Bump-Stock Ruling Reveals a Supreme Court Obsessed With Word Play

Gun Rights

With its recent bump stock ruling, we can see that semantics continue to dominate Supreme Court rulings. Ivory-tower manipulation of word meaning is the favorite way for today’s court to decide cases, and it hasn’t mattered to the court how much this word play upends American life.

On June 14, in Garland v. Cargill, the court held that a federal statute banning machine guns did not cover bump stock devices that attach to semi-automatic weapons to make them fire like machine guns. Bump-stocked guns being the equivalent of machine guns wasn’t enough for six of the nine justices because of their myopic scrutiny of the words “single function of the trigger” and their decision that a “function” of the trigger is not the same as a “pull” of the trigger.

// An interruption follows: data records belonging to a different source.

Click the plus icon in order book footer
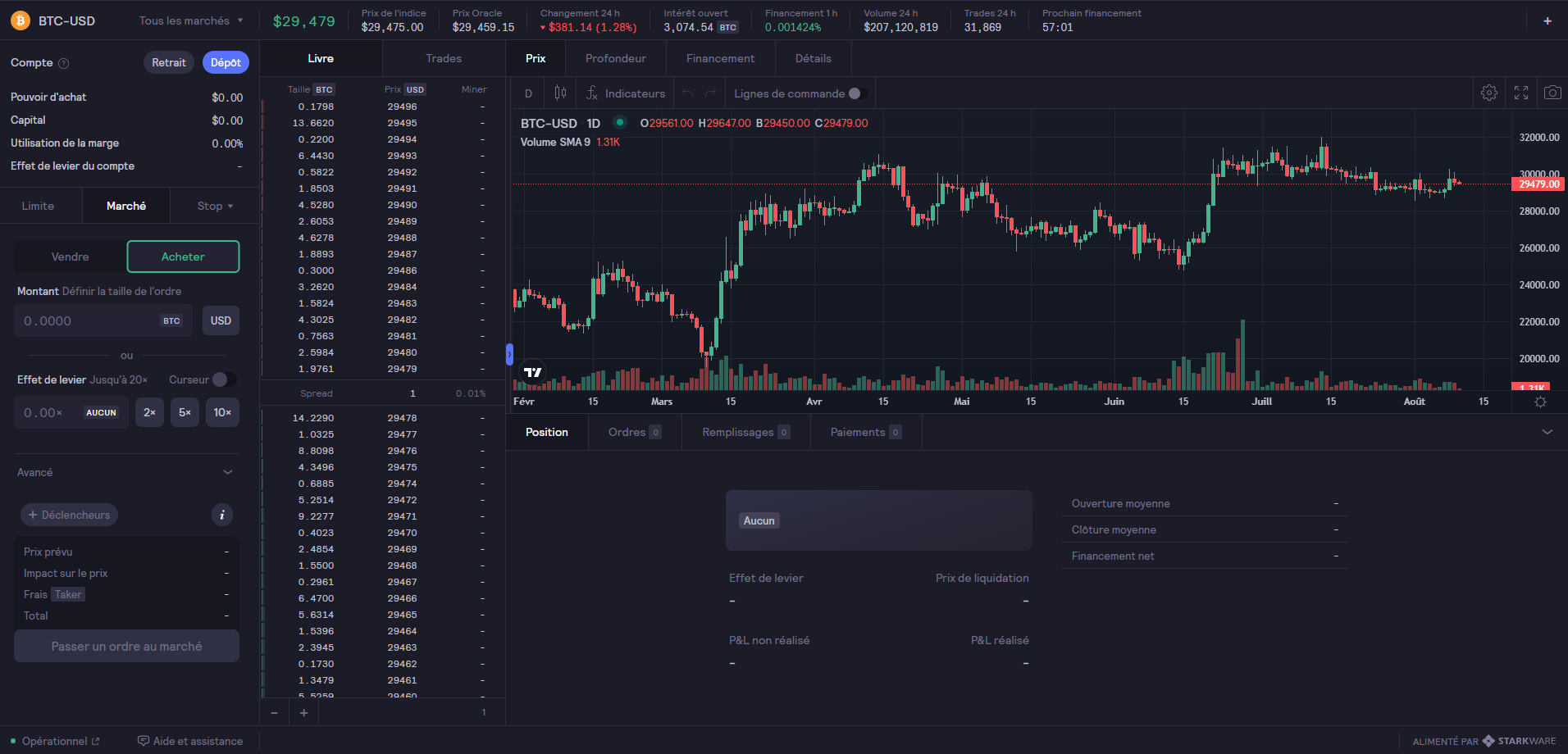Image resolution: width=1568 pixels, height=754 pixels. coord(303,713)
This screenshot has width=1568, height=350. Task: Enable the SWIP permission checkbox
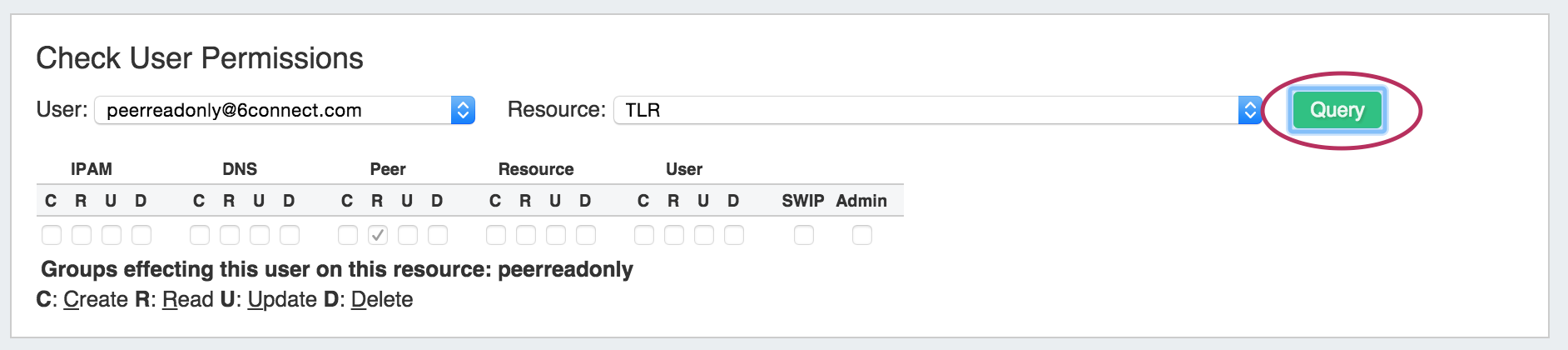point(804,235)
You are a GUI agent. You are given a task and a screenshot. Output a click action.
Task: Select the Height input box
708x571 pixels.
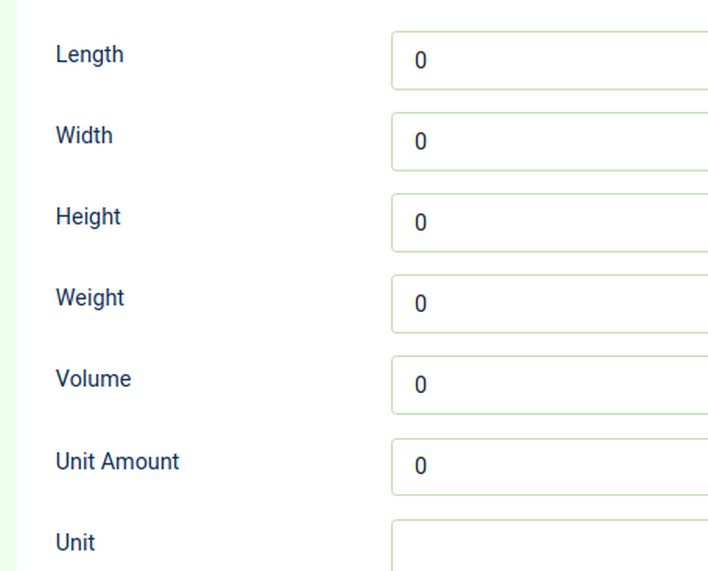tap(550, 223)
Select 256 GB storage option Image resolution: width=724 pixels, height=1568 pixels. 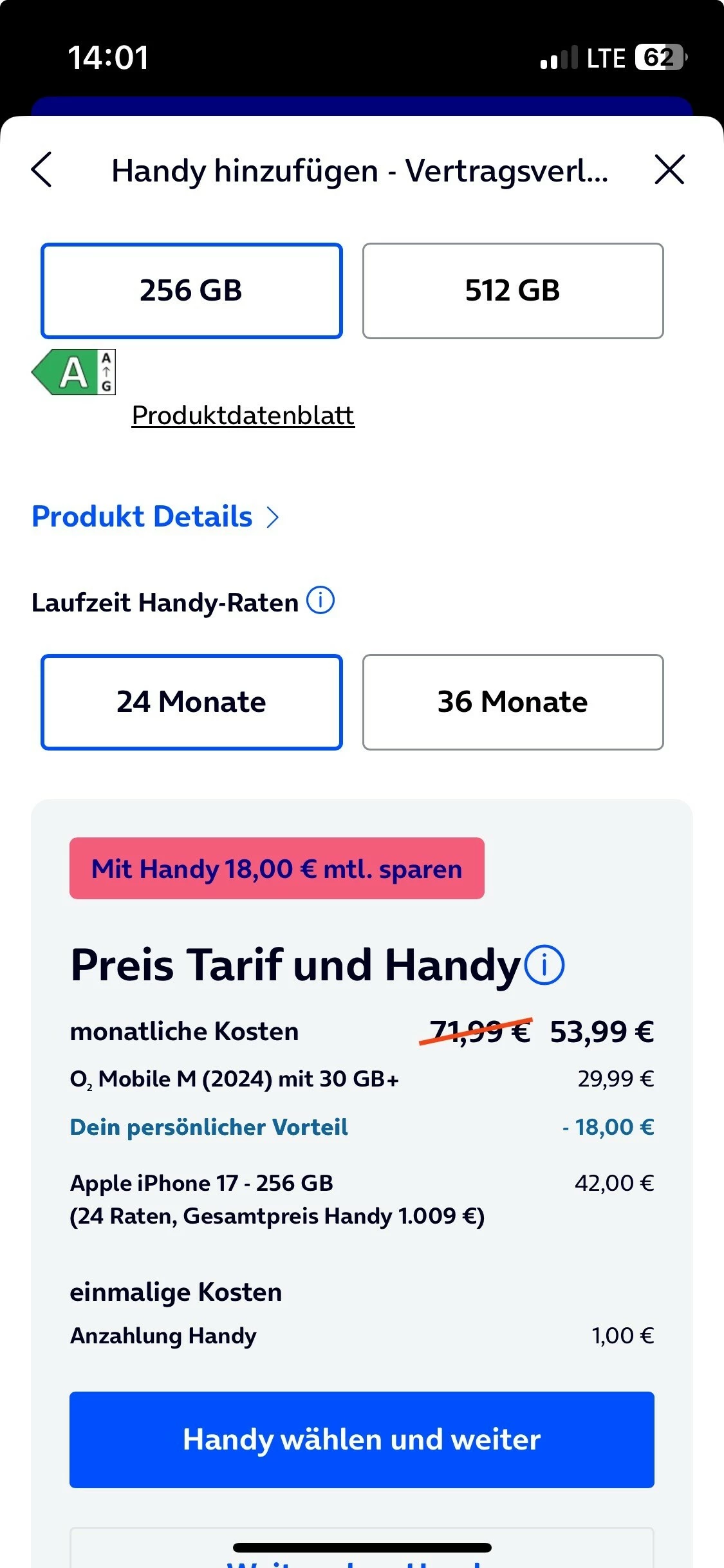coord(191,291)
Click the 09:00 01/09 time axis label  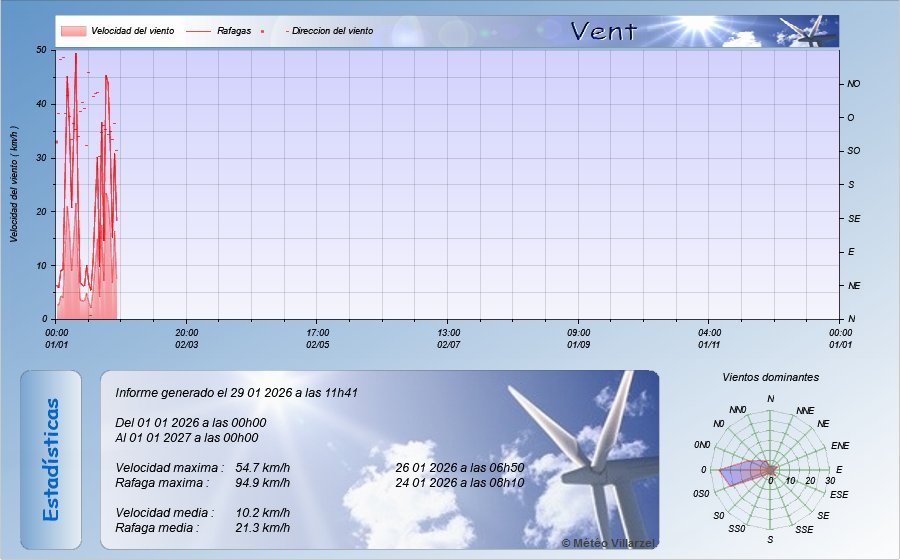(579, 338)
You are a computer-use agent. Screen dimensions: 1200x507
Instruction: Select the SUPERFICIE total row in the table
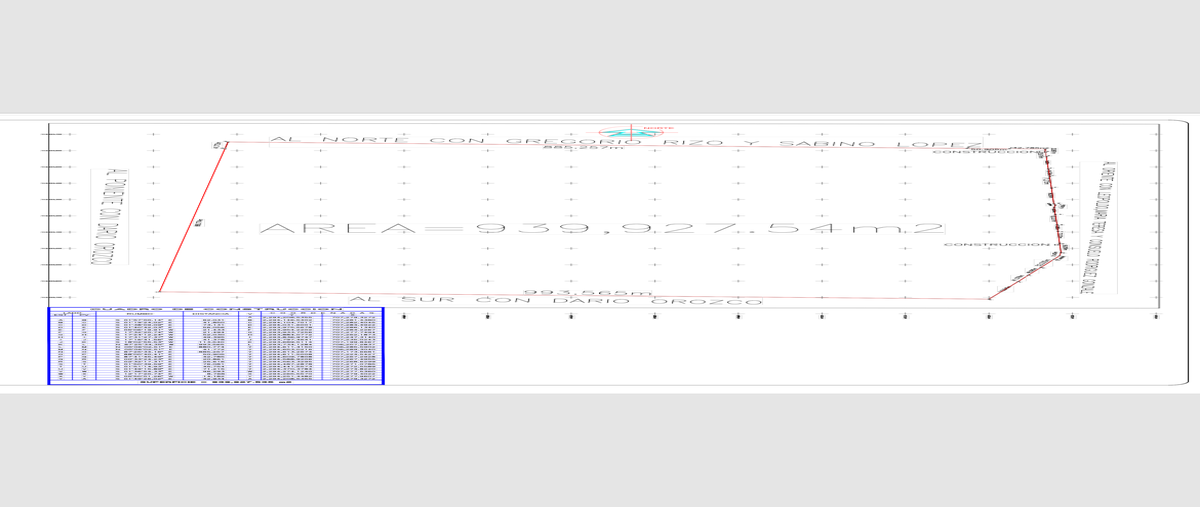(x=216, y=382)
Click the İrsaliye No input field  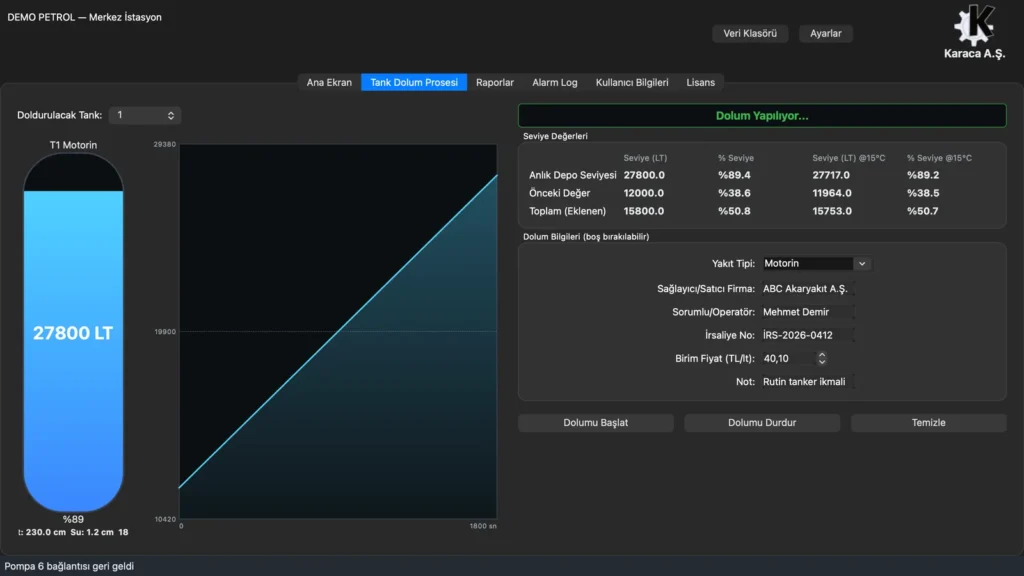coord(808,335)
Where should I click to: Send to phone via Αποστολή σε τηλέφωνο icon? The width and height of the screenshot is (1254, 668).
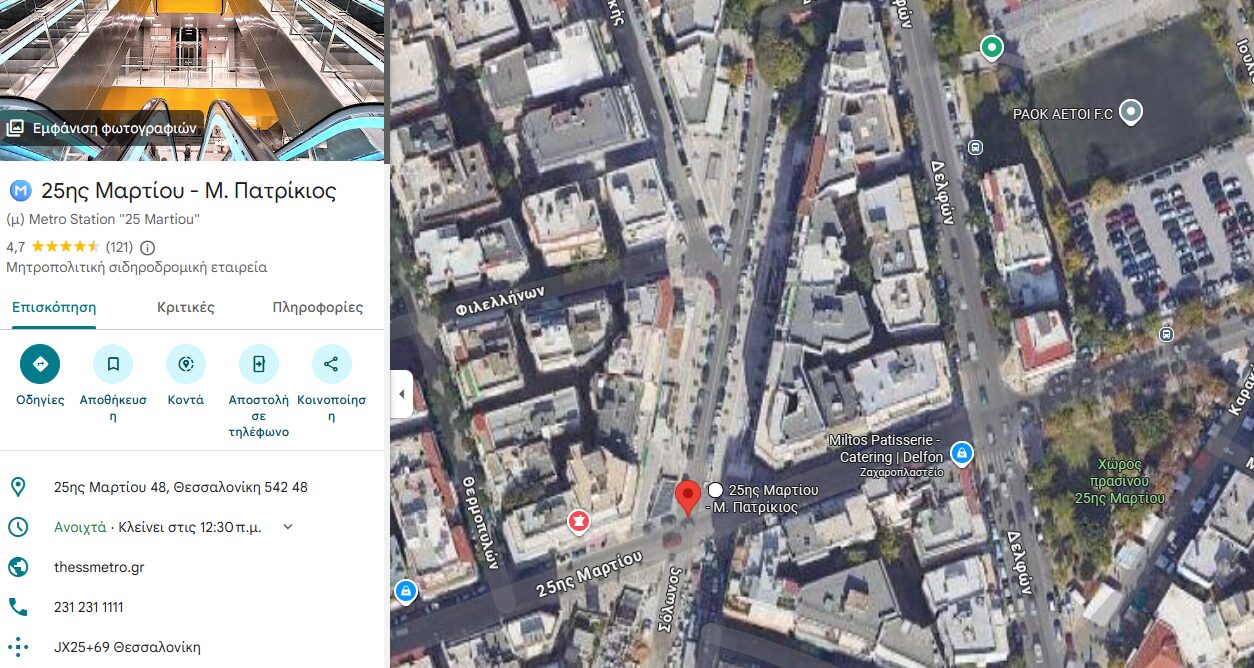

Had “pull” meant the same thing as “function,” bump stocks would be illegal today. But because, to the majority, “function” focused on the internal mechanisms of the weapon, Americans eager to spray hundreds of bullets—at whatever or whomever—can once again do so conveniently. Forget that the “function” language came from the NRA and was used interchangeably by its president with “pull” of a trigger. Forget how dangerous the devices are—one was used to kill 60 and wound 412 at a Las Vegas concert in 2017. The Supreme Court is just about words—so they say.

The Supreme Court
The Supreme Court’s front porch in 2023.
The Supreme Court’s front porch in 2023.
Jason Fields

Indeed, words, not human reality, superficially was the key to the Court’s opinion in the Dobbs case that overturned Roe v. Wade in 2022 and was written by Justice Samuel Alito. According to the court, deciding whether the liberty the Constitution protects includes a woman’s right to an abortion, turned on the word “abortion” itself. It’s not in the Constitution Alito observed, so a woman’s right to it depended on a woman’s right to “abortion” in “history and tradition.” To no one’s surprise, Alito revealed that women had virtually no rights in history and tradition, so women lost the right to an abortion.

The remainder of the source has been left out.